I have yet to hear a compelling argument for the shift, and I certainly have not heard anyone in power ask our permission. People might die? The bargain was, give up April so that no one’s cause of death would be “lack of an ICU bed.” It’s a radical change in plan to say no one should die of any given contagious disease at all.
The fact is, between Jan. 1 and April 4 in Hawaii 6,262 people died, and of these 394 died from pneumonia or influenza. Which ought to explode the “wait for a vaccine” argument, because 394 died despite there being vaccines for many flu strains. It’s an impossible standard to base society upon.
Perspective: If you drew a line representing the 1.4 million people who live in Hawaii; one inch long for every person:
- the 12 COVID-19 fatalities would be one foot of it.
- The 394 flu fatalities would be 33 feet.
- The 586 people who have tested positive for coronavirus would be 49 feet.
- The people who have died since Jan. 1 of anything would be 522 feet.
- The rest of that line would be 22 miles long.
- So far, three miles of that line is the unemployment line. But with another month to go now, that will grow.

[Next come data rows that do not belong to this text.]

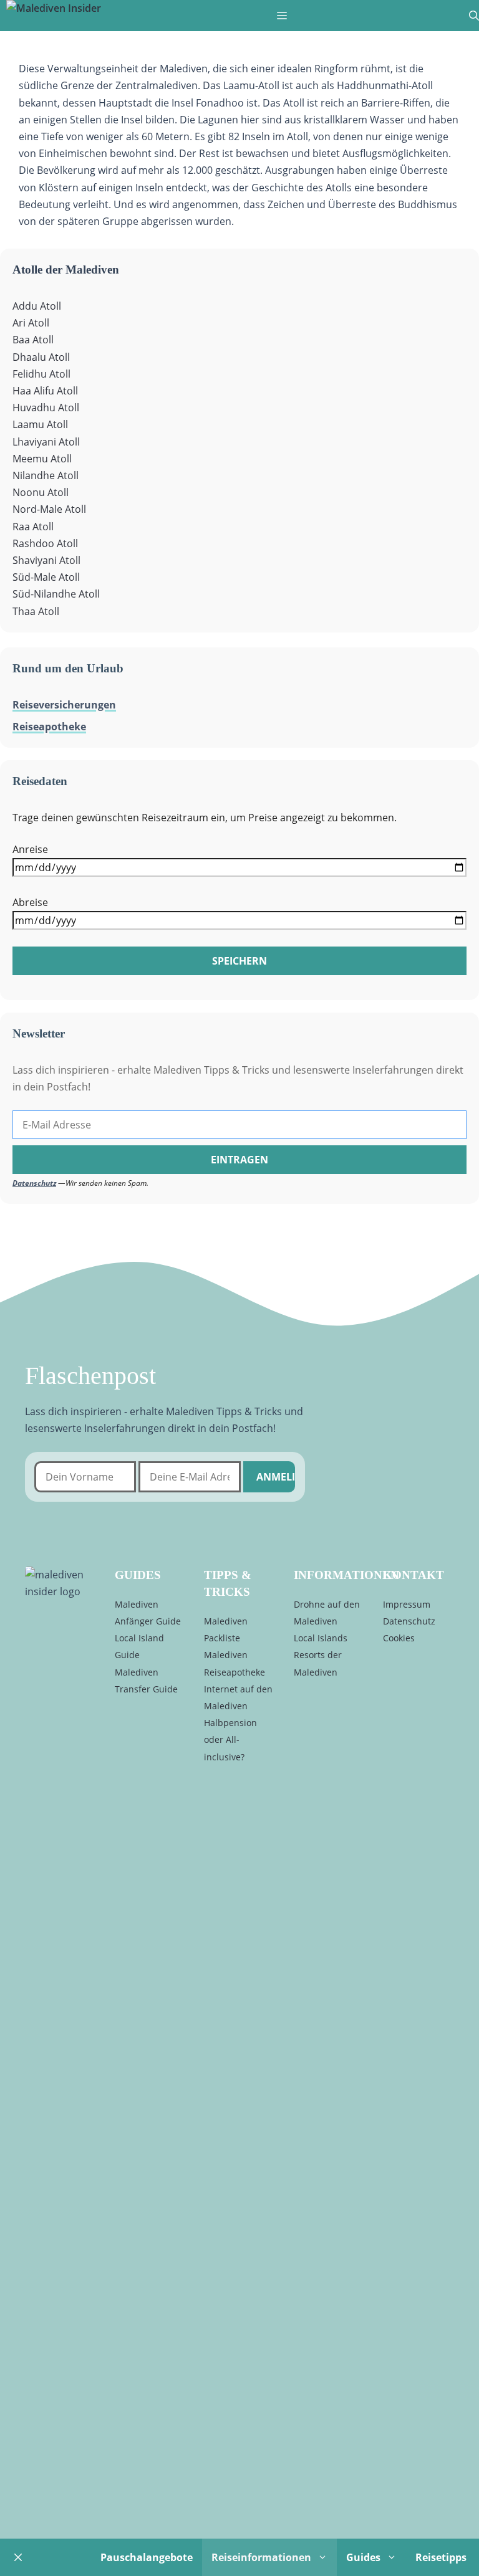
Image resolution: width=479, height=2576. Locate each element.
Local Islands (320, 1638)
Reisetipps (441, 2557)
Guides (363, 2557)
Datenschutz (34, 1183)
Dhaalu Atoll (41, 357)
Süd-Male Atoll (46, 577)
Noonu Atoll (40, 492)
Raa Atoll (33, 526)
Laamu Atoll (40, 424)
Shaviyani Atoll (46, 560)
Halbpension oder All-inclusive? (230, 1739)
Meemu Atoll (42, 458)
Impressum (406, 1604)
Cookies (399, 1638)
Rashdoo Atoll (45, 543)
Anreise (30, 849)
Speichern (239, 961)
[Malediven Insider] (53, 8)
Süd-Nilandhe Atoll (56, 594)
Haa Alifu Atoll (45, 391)
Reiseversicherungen (64, 705)
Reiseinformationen (261, 2557)
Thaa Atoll (35, 611)
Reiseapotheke (49, 726)
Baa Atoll (33, 339)
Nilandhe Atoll (45, 475)
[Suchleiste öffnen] (474, 15)
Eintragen (239, 1159)
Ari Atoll (30, 323)
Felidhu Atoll (41, 374)
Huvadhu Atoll (45, 407)
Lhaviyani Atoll (46, 442)
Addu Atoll (36, 306)
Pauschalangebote (146, 2557)
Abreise (30, 902)
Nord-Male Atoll (49, 509)
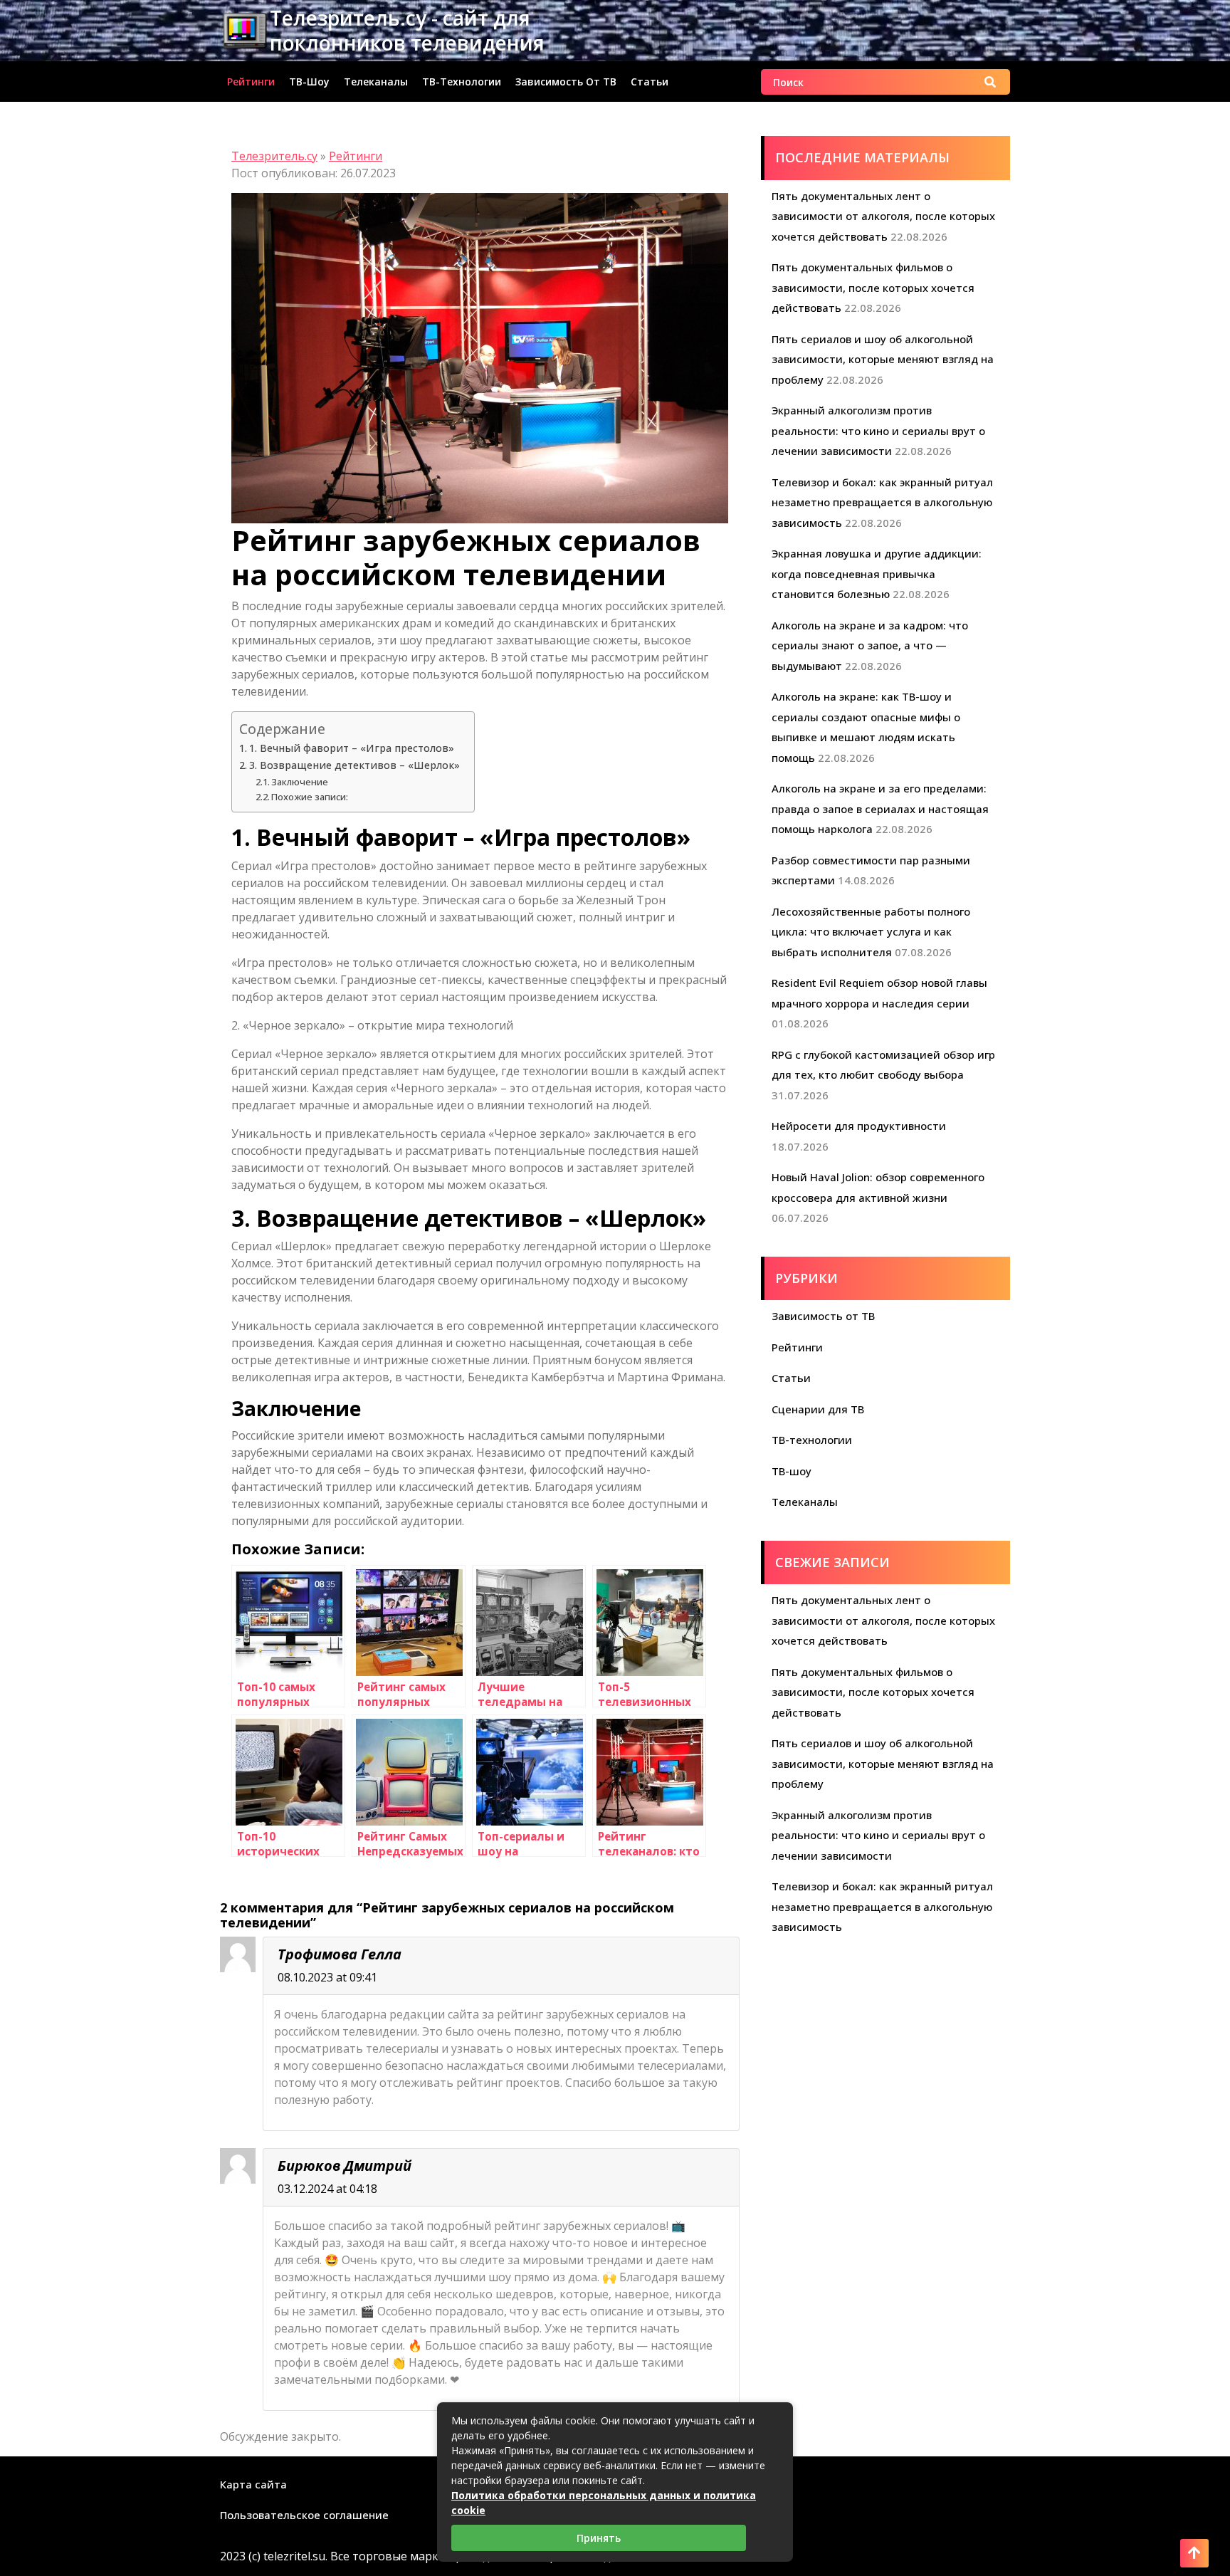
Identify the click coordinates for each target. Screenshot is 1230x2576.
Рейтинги (251, 81)
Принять (599, 2538)
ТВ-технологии (461, 81)
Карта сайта (253, 2484)
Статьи (649, 81)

Policymakers, you can’t hold us all prisoner indefinitely for the illusion that a risk-free life is possible or that it comes from you
Speaking of the House Select Committee, I don’t understand why weeks of planning are needed before reopening most local business. Per the University of Hawaii Economic Research Organization report we’ve covered, 70% of our economy is Hawaii doing business with itself. Even if tourism remains dead for months, we could be doing much better if government would simply stop stopping us. Thousands of small businesses could reopen the minute they hear they won’t be arrested for doing so.

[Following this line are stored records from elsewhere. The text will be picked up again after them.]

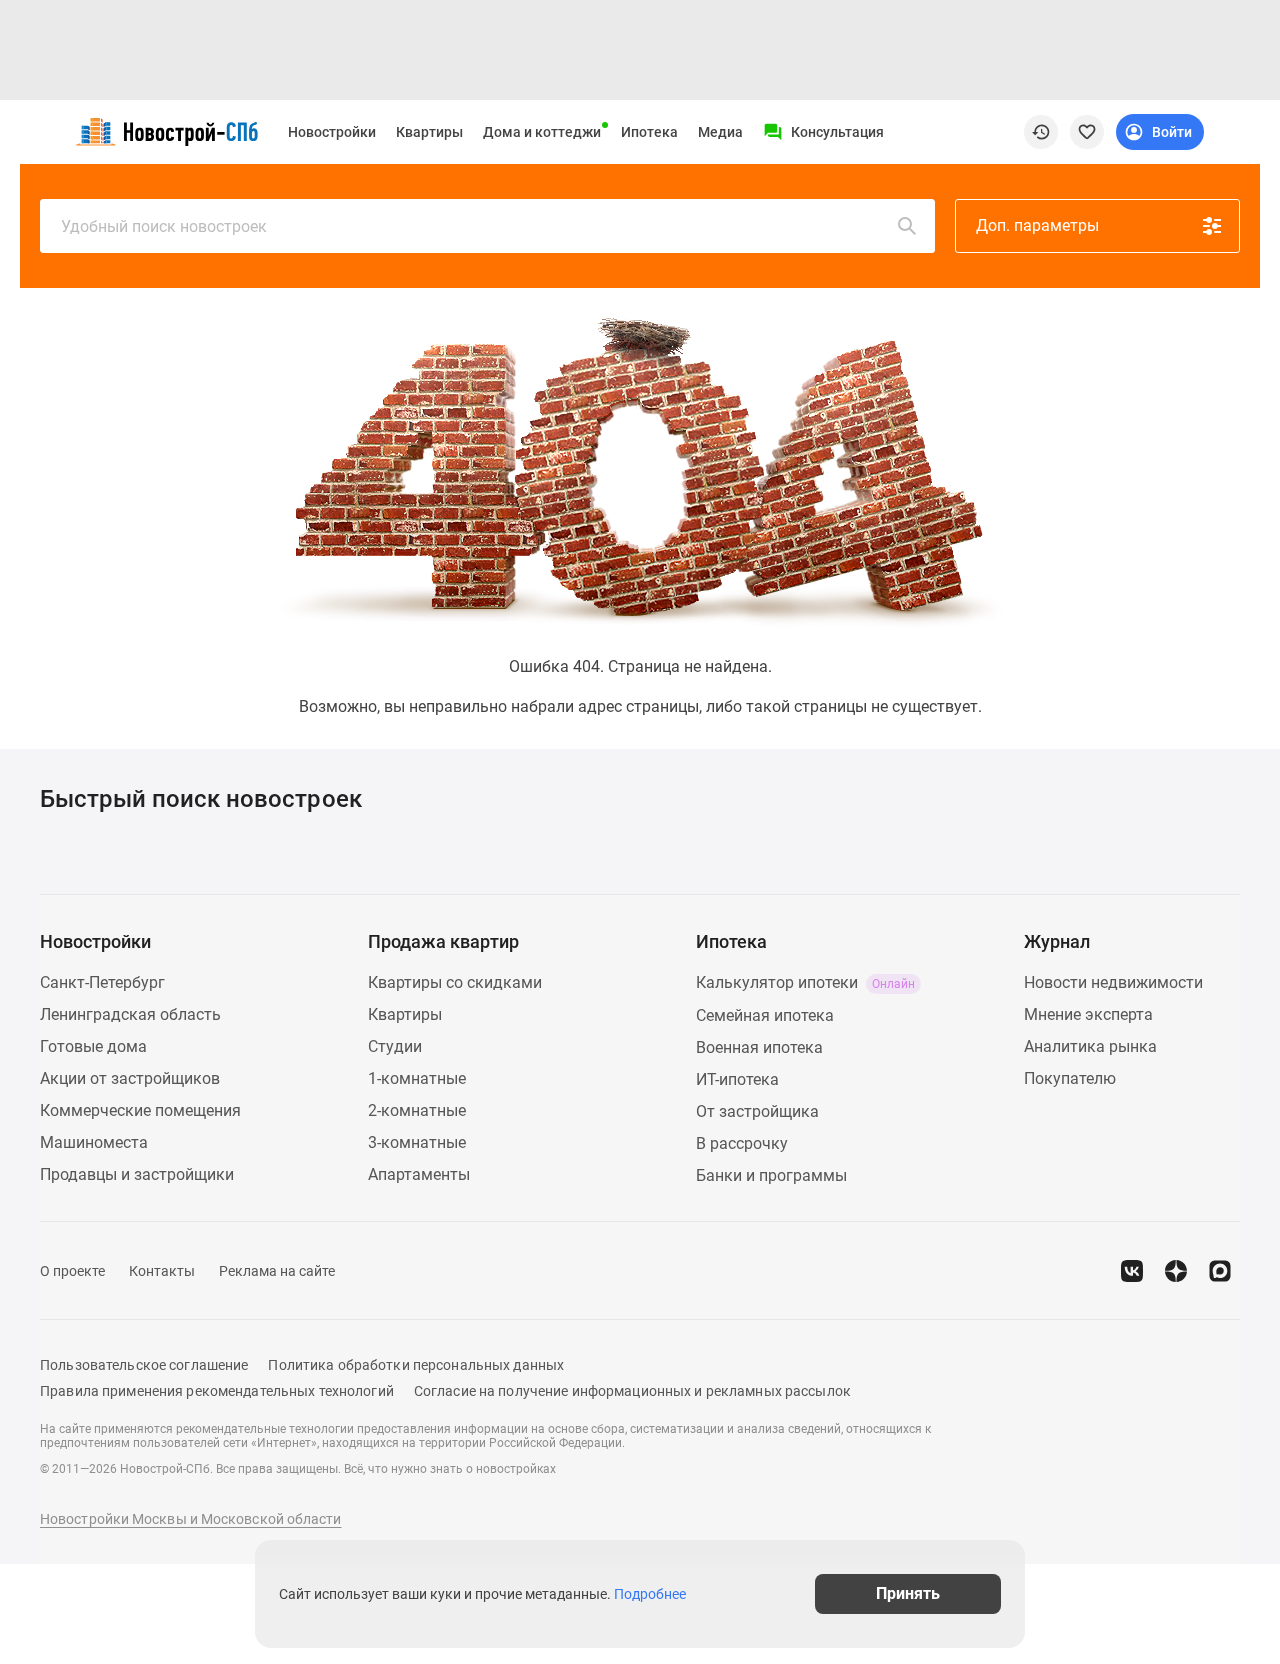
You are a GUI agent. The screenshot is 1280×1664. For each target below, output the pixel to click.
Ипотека (649, 132)
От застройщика (757, 1111)
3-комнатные (417, 1142)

But, there will be clusters! We can’t have clusters! Look at those two McDonald’s on the Big Island!
Well, we don’t have such plans now and yet thousands of people statewide have been working and shopping in Safeway and Don Quijote and Costco and in the restaurants doing take-out since the shutdown began. Clearly, huge numbers of us mask-wearing, socially distant citizens can participate daily in even highly trafficked businesses, with clusters being rare exceptions. The irrational distinctions between what is deemed safe and what is not (beach walking deadly but grocery shopping OK!) are getting harder to take.
Don’t worry, you’ve got us all so frightened, people not only wear masks, they don’t even make eye contact anymore. Have you noticed that? It’s weird.

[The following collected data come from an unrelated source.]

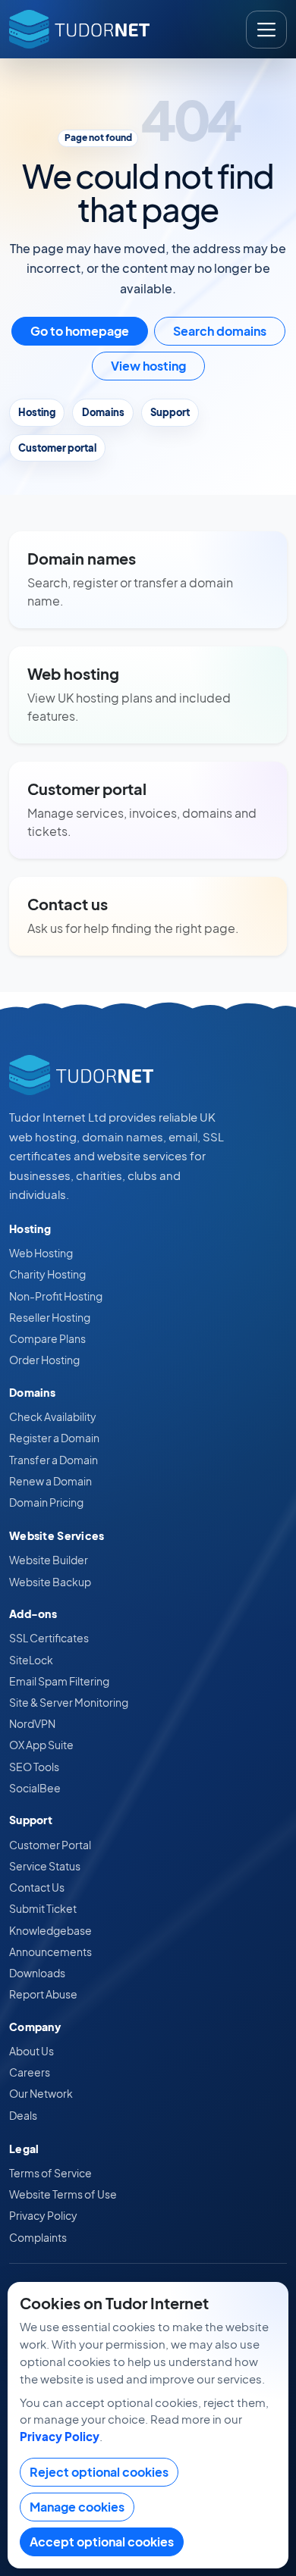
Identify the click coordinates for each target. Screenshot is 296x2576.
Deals (23, 2115)
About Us (31, 2051)
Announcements (50, 1951)
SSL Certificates (49, 1638)
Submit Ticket (43, 1908)
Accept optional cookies (102, 2541)
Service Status (44, 1866)
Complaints (38, 2237)
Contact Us (37, 1887)
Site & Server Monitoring (68, 1702)
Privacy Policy (43, 2215)
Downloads (37, 1973)
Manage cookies (77, 2507)
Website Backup (50, 1581)
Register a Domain (54, 1438)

When did this really begin?
The Hawaii death tolls I mentioned come from the Hawaii Influenza/Respiratory Disease Surveillance Report Morbidity and Mortality Weekly Report, covering week 14 of the flu season, March 29 through April 4. Read it online here.
Something peculiar jumped out at me in the report. In week 4, ending Saturday, January 26, the percentage of hospital visits for “influenza like illnesses” departed from Hawaii’s historic norm over the past 10 years, at 4% of all hospital visits, and skyrocketed to a peak in week 8, ending February 8. Over that time, the percentage of hospital visits for “influenza like illnesses” doubled to 8%. Such hospital visits steadily declined through week 12, ending March 21, then plummeted with the stay-at-home order.
Something else peaks from weeks 4 through 8 — negative test results for known strains of the flu. Covid-19 testing began in week 10, ending March 8. Now what could have sent twice as many people to the hospital than usual with symptoms of the flu that weren’t the flu? What weren’t we looking for at that time?
Have authorities considered that this thing had actually peaked at the beginning of February? Gov. Ige issued his stay-at-home order March 23. Given Hawaii’s international travel prior to that time, is it so unlikely that we already had this in circulation? Antibody testing would be the way to estimate how many people have already had Covid-19 and recovered. I think this is worth looking into. If this virus was more widespread than we knew, therefore less deadly than we thought, immunity more widespread than we guess, all the more reason to feel safe about getting back to work.